See below for some of the articles that was published in the latest special issue: Mapping, enumerating and surveying informal settlements and cities in Environment & Urbanization 24 (1).
Knowledge is power – informal communities assert their right to the city through SDI and community-led enumerations
Sheela Patel, Carrie Baptist, Celine D’Cruz
Abstract: This paper provides an introduction to the practice of community-led enumerations as conducted by Shack/Slum Dwellers International (SDI). It sets out the historical context for enumerations, which came out of a need in India in 1975 to find a more long-term solution to evictions, and charts its subsequent evolution and spread throughout other countries. Enumerations can help to build a community, define a collective identity, facilitate development priority setting and provide a basis for engagement between communities and government on planning and development. This process allows communities of the urban poor to assert their rights to the city, to secure tenure, livelihoods and adequate infrastructure. The paper discusses some of the specific methodological issues, including the challenges of legitimizing community data, and the use of technology by slum(1) or shack dweller federations when appropriate.

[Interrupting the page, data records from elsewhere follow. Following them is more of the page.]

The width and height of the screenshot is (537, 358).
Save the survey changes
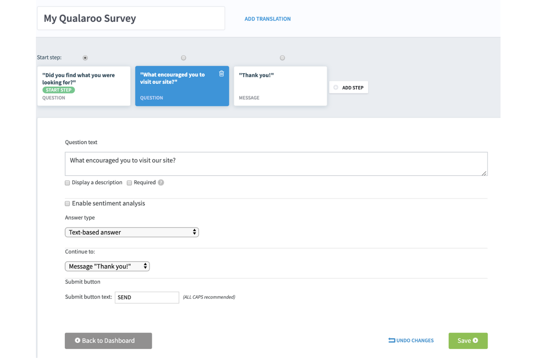tap(468, 341)
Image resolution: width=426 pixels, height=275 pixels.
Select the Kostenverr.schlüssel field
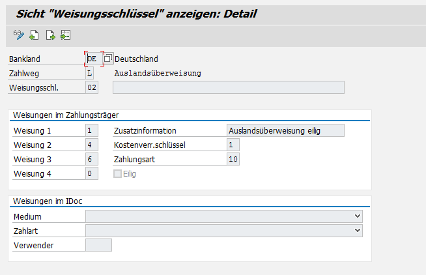[233, 145]
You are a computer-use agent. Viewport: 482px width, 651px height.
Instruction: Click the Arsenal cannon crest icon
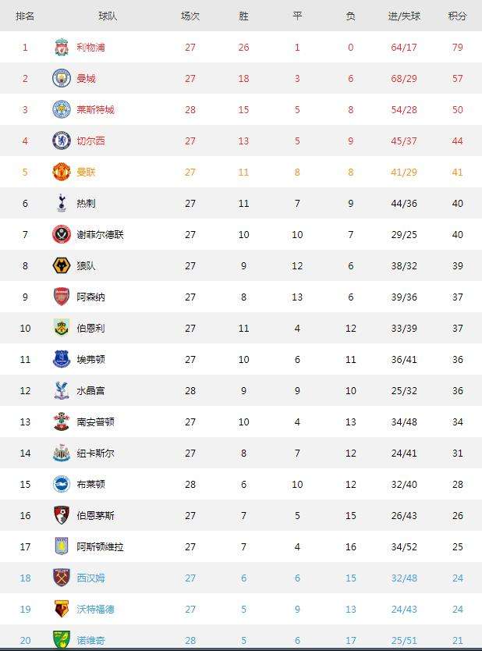(x=62, y=297)
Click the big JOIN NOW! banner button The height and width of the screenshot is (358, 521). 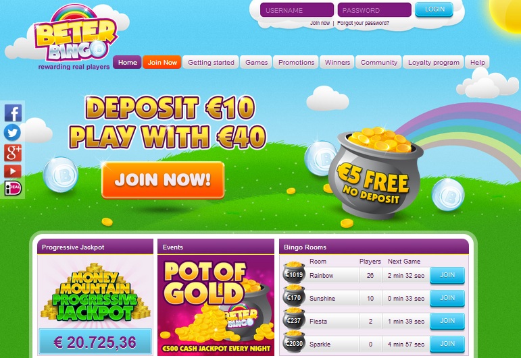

How community-based enumerations started and developed in India
Jockin Arputham
Abstract: This paper explains how community-driven enumerations were first undertaken in Janata Colony in Mumbai, India in the early 1970s as a way of fighting the threat of eviction. Jockin Arputham was a resident of Janata and was drawn into community organizing to fight this eviction. The enumerations provided evidence of the importance of Janata’s economy and of the many legal facilities there, including electricity and telephone poles and licensed shops. This supported the residents’ case in court that Janata was a legal settlement. Undertaking the enumerations helped mobilize the population and provided them with information about their settlement that helped them consider their priorities. The paper also describes how enumerations of pavement dwellers helped them get a legal address, and through this ration cards, and a dialogue with municipal authorities. The author suggests that surveys of informal settlements are needed before any physical development is planned; also that they should be undertaken by the residents and their community organizations, to learn, to mobilize and to plan their own development so that they are not dependent on outsiders doing so.

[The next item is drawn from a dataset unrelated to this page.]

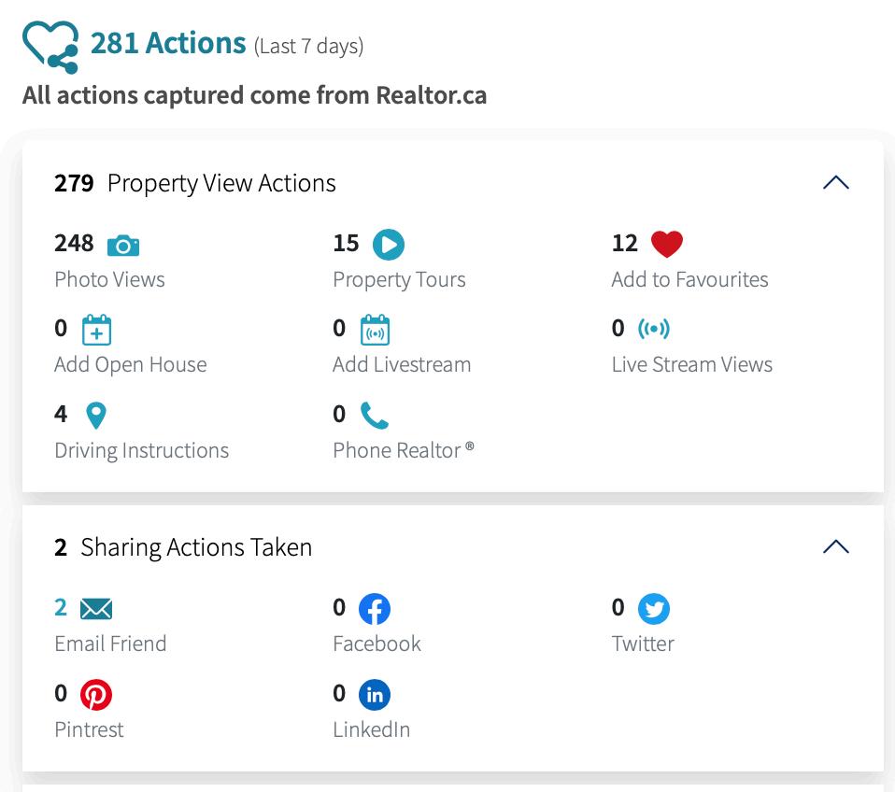The image size is (895, 792).
Task: Click the heart share icon beside Actions
Action: pos(50,47)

The five-city enumeration: the role of participatory enumerations in developing community capacity and partnerships with government in Uganda
Jack Makau, Skye Dobson, Edit Samia
Abstract: This paper describes the enumerations of informal settlements undertaken in 2010 by the National Slum Dwellers Federation of Uganda in the cities of Arua, Jinja, Kabale, Mbale and Mbarara, covering about 200,000 people. It describes how this federation was founded and subsequently developed through an earlier enumeration and initial work in informal settlements in Kampala. It also discusses the relationship between the federation and other actors, including the national government and Cities Alliance, and their role in supporting the formation of the federation. It explains how federation members developed the capacity to undertake the enumerations and later improved upon those skills, for example developing a GIS, to support the planning and implementation of upgrading by federation, local and national government agencies. The paper ends with a discussion of the way enumerations can encourage the rapid maturation of urban poor groups and their relationship with their cities and other development actors and the larger political context.

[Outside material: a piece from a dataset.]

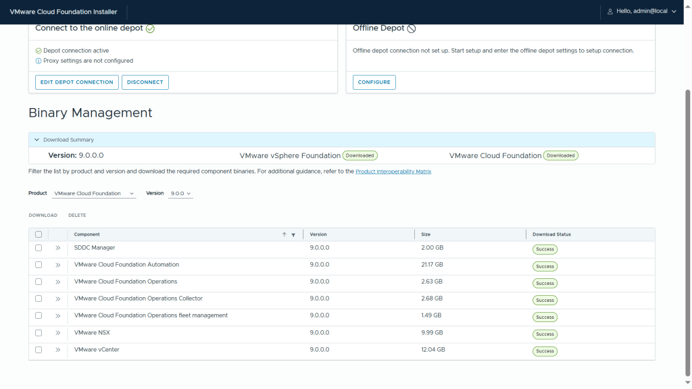
Task: Expand row details for VMware NSX
Action: click(x=58, y=333)
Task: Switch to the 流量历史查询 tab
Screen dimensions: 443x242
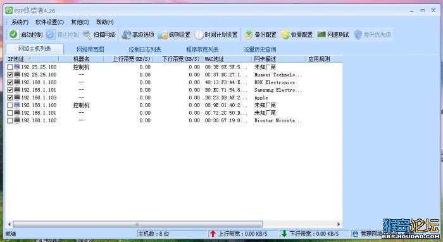Action: pyautogui.click(x=259, y=49)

Participatory enumerations, in situ upgrading and mega events: the 2009 survey in Joe Slovo, Cape Town
Carrie Baptist and Joel Bolnick
Abstract: This paper describes the survey and enumeration held in Joe Slovo, an informal settlement of about 8,000 inhabitants located along one of the major highways in Cape Town. The residents of Joe Slovo had faced years of uncertainty as the national government was planning to redevelop their settlement as part of its preparations for the 2010 FIFA World Cup. They had also suffered a series of devastating fires and floods. The inhabitants were suspicious of any survey, fearing that this was part of the plan to evict them. This paper describes how these fears were overcome and how an enumeration was planned and implemented – using enumeration teams that included residents and that were tasked with talking to a member of each household in the settlement as well as numbering each shack. The enumeration served to highlight the likely negative impacts of the proposed resettlement, as many residents faced difficulties affording transportation and relied on being able to work nearby. The enumeration also opened up the possibility of in situ redevelopment as the population of Joe Slovo was found to be much smaller than expected. The enumeration process and data were then used to facilitate cluster upgrading and improved sanitation within the settlement.